North Korean Vice Foreign Minister Kim Kye-gwan would join officials from all the countries taking part in the six-way talks aimed at preventing a nuclear crisis on the Korean peninsula.

The officials -- including US chief negotiator Christopher Hill -- will be in Tokyo for a private forum on security issues that begins on Sunday.

The six countries in the nuclear talks agreed in principle in September that the North would dismantle its nuclear programmes in exchange for aid and better diplomatic ties.

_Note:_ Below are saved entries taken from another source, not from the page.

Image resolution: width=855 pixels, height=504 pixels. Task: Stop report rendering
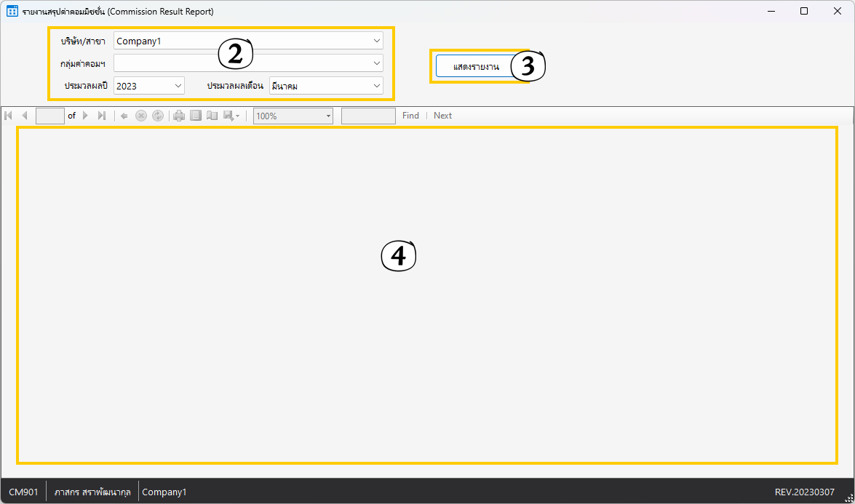[x=141, y=116]
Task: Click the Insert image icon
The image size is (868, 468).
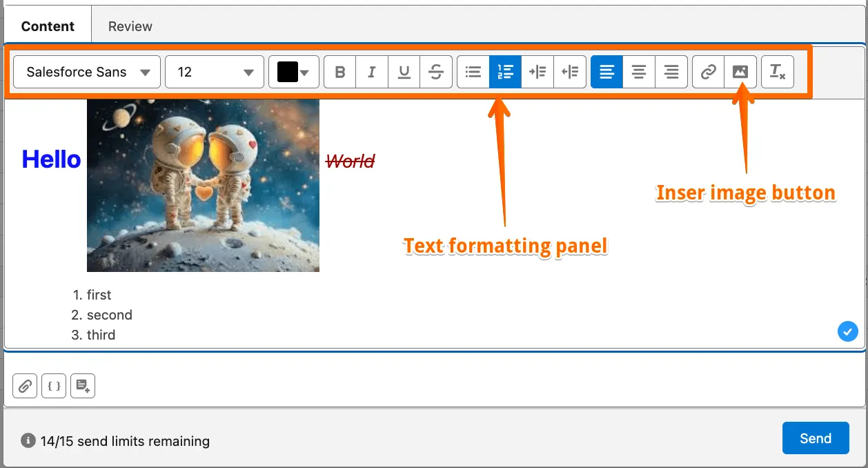Action: pyautogui.click(x=740, y=72)
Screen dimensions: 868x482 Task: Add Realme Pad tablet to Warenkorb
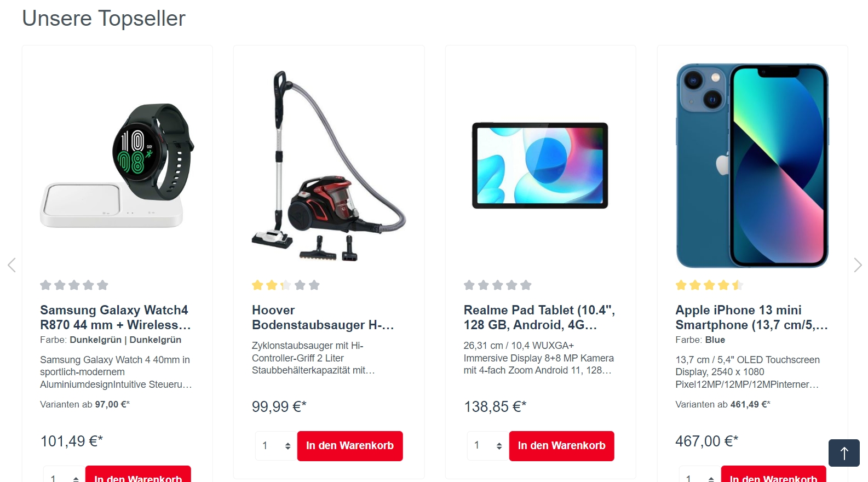562,446
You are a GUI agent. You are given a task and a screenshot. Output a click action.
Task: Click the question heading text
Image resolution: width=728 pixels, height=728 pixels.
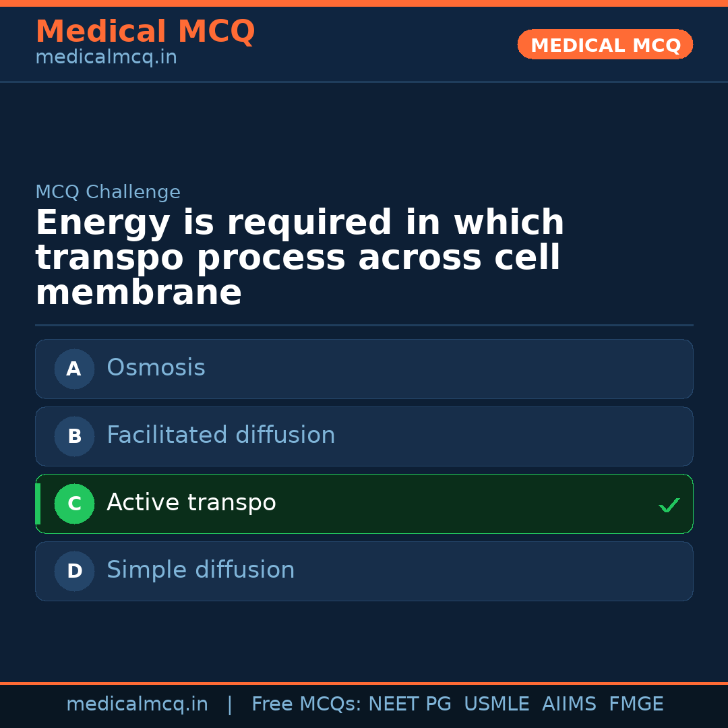click(x=299, y=258)
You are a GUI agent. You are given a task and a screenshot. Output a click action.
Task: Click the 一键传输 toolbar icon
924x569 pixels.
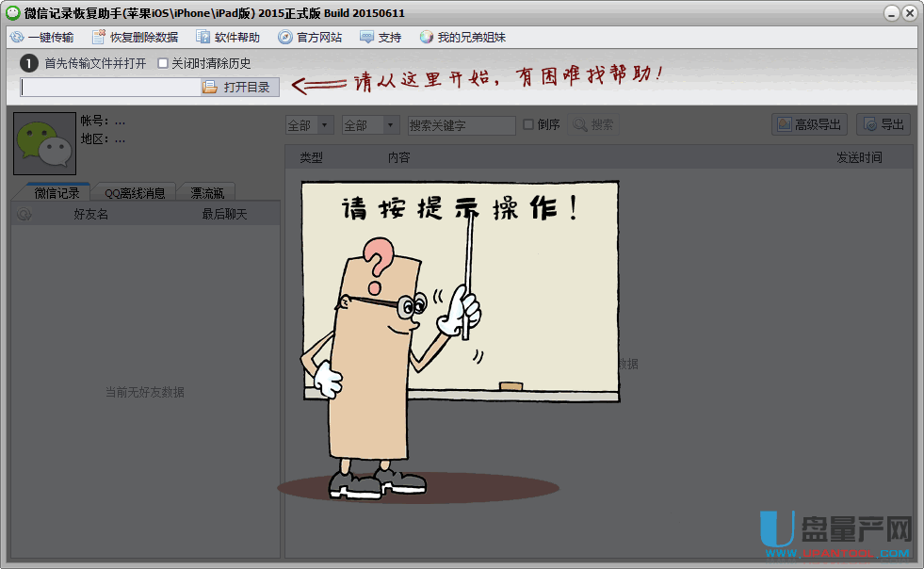pos(17,38)
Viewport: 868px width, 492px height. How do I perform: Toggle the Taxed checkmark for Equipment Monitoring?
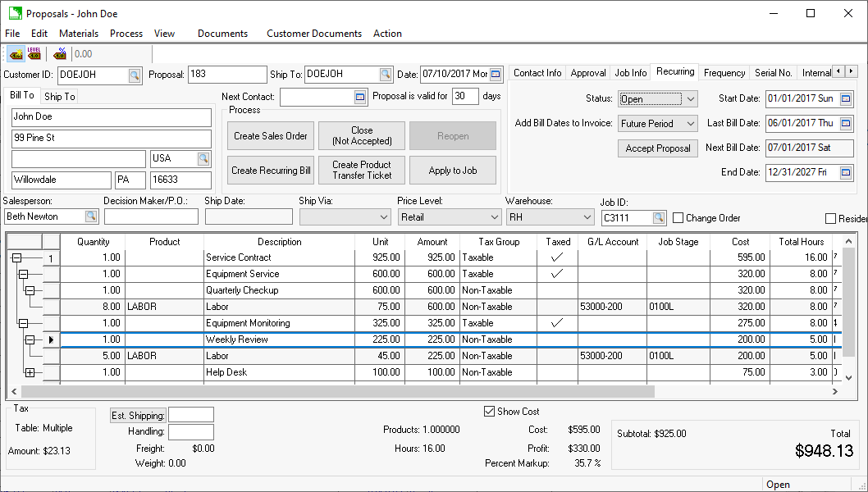pyautogui.click(x=557, y=323)
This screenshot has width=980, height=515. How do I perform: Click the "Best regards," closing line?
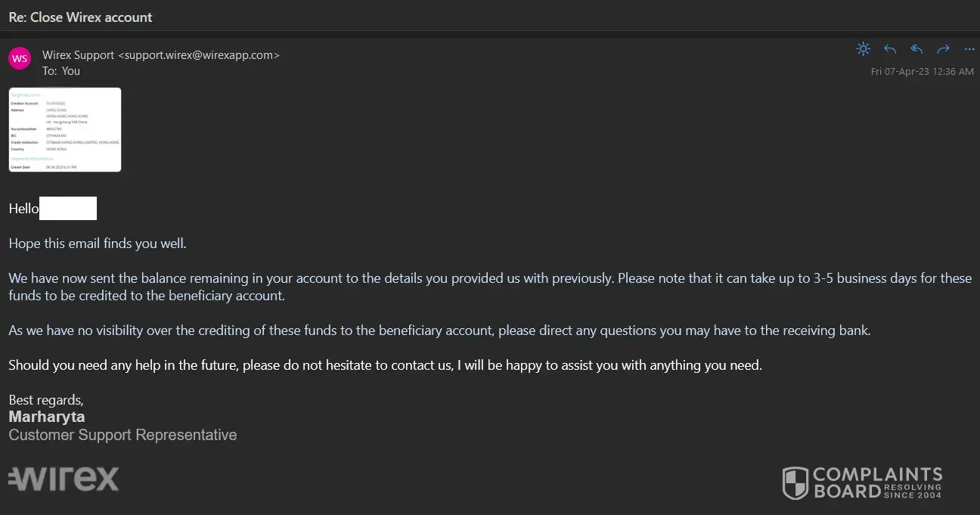46,400
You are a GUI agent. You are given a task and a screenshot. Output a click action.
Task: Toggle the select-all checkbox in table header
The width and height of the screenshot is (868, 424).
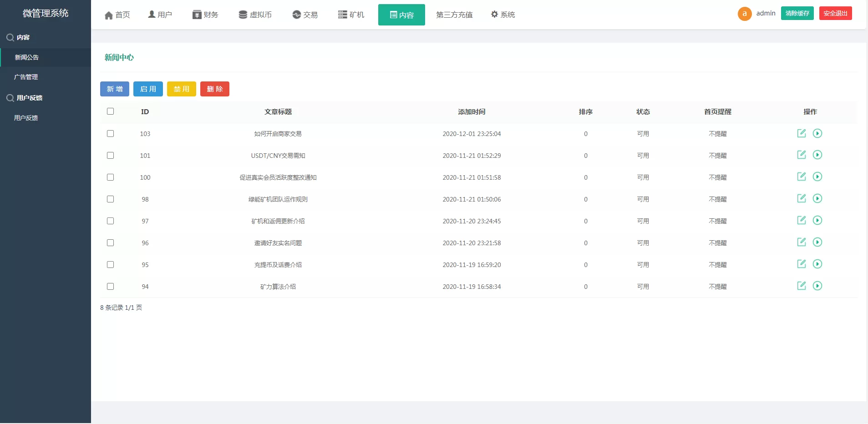click(x=110, y=111)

But the last session in November ended without progress and North Korea has said it would be unthinkable to return to the table while Washington is taking action against its alleged counterfeiting, drug trafficking and money laundering. North Korea has denied involvement in any illegal activities.

Kim Kye-gwan, a top aide to North Korean leader Kim Jong-il, is expected to arrive in Japan later this week, a source in Tokyo with close ties to Pyongyang told Reuters.

Korea experts in Tokyo believe the gathering could set the stage for resuming the negotiations.

''Although this is a private forum, it could give us a good chance to pave the way for resolving North Korea's nuclear programmes,'' a senior Japanese government official said yesterday, on condition of anonymity.

BUSH-HU MEETING Masao Okonogi, a professor at Tokyo's Keio University, said expectations of another round of six-party talks before Chinese President Hu Jintao meets US President George W Bush later this month had faded because of friction between Pyongyang and Washington over the money laundering allegations.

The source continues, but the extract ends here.